To gather a sample from a normal distribution you need the method rnorm() . If you want one sample of size 30 that comes from a normal distribution with mean 30 and standard deviation 12 you type (and get):

>rnorm(30,30,12) [1] 32.0630862 2.5455513 8.7773759 18.8421315 4.7099737 27.7924284 [7] 31.8720324 48.8105854 20.9649556 18.7402612 18.0561054 16.8817670 [13] 32.2856895 40.4021944 30.8985218 15.3042285 36.1146812 48.2984814 [19] 56.3747680 36.6624128 37.3735503 30.1495664 27.4083394 32.0865640 [25] 23.4841123 30.9359746 23.7207280 41.6553560 14.8833778 -0.5735307

If you type the command again you are going to get a different samples from the same distribution. If you want more values you type 1000 or 10000 or whatever you want.

With this method we simulate going out to the field to sample 30 trees from a population with a mean 30cm and standard deviation 12cm. Now we want to simulate going over and over to the field to sample. Essentially we have to repeat this an arbitrary number \(m\) of times. We don’t have to type the same command \(m\) times because in R you can program this; we let the computer do what it can do very well: repeat things over and over. So we type:

>for(i in seq(1,10,1)){ +rnorm(30,30,12) +}

This will create a sequence from 1 to 10 with jumps of size 1 (i.e. 1,2,3,4,5,6,7,8,9,10) and for each \(i\) in this list it will gather a sample of 30 values from a normal distribution with mean 30 and standard deviation 12.

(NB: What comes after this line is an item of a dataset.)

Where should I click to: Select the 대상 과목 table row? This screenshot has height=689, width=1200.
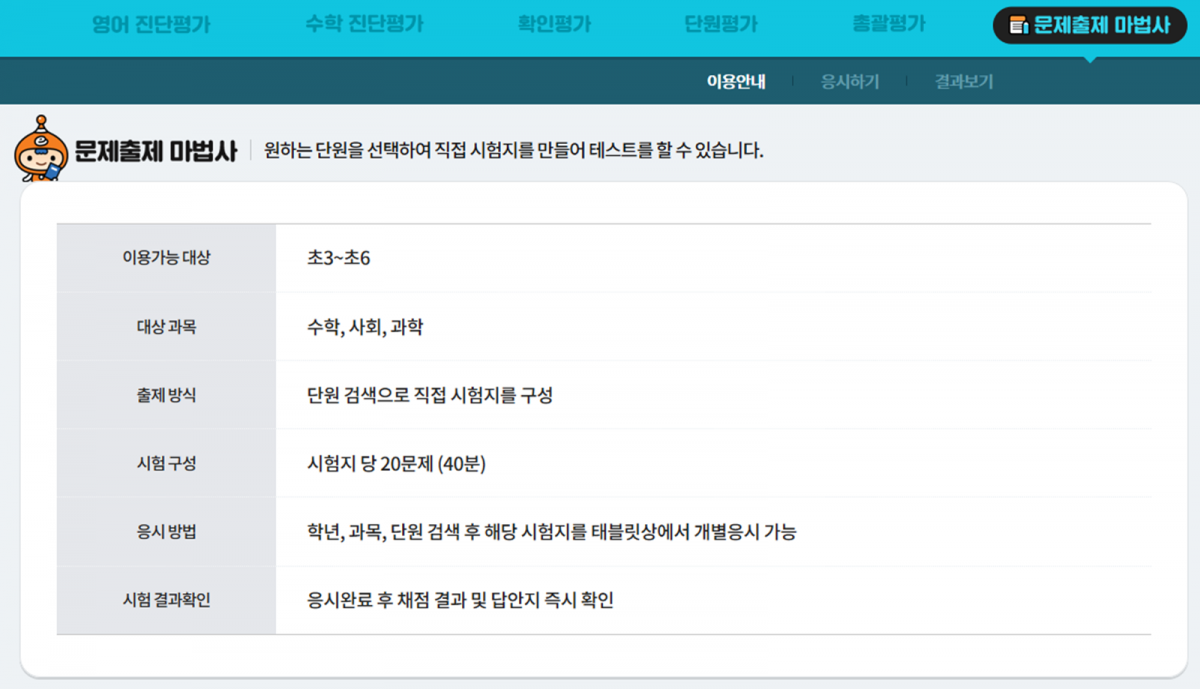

So far so good, but the data is going nowhere. We need to store each sample somewhere. Or better yet, we store the mean of each sample somewhere. So, if you type:

>sampleOfMeans<-c() >for(i in seq(1,10,1)){ +sampleOfMeans<-rbind(sampleOfMeans, mean(rnorm(30,30,12))) +} >sampleOfMeans [1,] 34.12228 [2,] 26.48039 [3,] 27.69689 [4,] 30.71665 [5,] 26.70854 [6,] 31.93827 [7,] 30.33785 [8,] 25.86912 [9,] 31.96025 [10,] 30.52075

Type hist(sampleOfMeans) and you’ll get an histogram of the means, this is the sampling distribution of the mean. Change the second parameter (the second number) in the seq() method to 100, 1000, 10000 and 100000 and see what happens to the histogram. We are simulating going to the field 100, 1000, 10000, 100000 times to measure 30 trees from our virtual oak population.